Comecei ali na Tarantella a achar a cozinha italiana a melhor entre todas, logo com meus cinco ou seis anos, quando também fui me encantando pela gastronomia árabe (foi o que me levou a escrever sobre o Amir e o Baalbeck, além do Basha, recentemente neste site).

E mais: Baalbeck, o árabe da Galeria Menescal: emoções eu vivi!

Lembro das travessas de barro fumegantes que traziam massas borbulhando, com uns tostadinhos do gratinado. Eu apreciava lasanha verde, que pedíamos muito em restaurantes como o Garden, em Ipanema, que fechou na pandemia, e no Rio Nápoles, na General Osório. E também uma massa à puttanesca, cujo nome despertava a minha curiosidade pelo sufixo que vem do meretrício (o molho teria nascido entre as prostitutas de Nápoles).

O que eu lembro é que eu, e toda a família, gostava de ir lá, ver os garçons, mais engomados que a média, e comer massas.

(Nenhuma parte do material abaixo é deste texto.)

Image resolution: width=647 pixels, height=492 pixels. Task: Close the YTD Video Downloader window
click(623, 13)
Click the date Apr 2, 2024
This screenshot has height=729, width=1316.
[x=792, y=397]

Daí que desde que o Ettore abriu as portas com a sua rotisseria no mesmo Condado de Cascais onde está hoje, a gente passou também a comprar massas e molhos prontos, para apenas finalizarmos em casa, geralmente no forno. Era dos mesmos donos da Tarantella, e tinha uma boa qualidade, com preços atraentes, eu me recordo dos comentários dos familiares.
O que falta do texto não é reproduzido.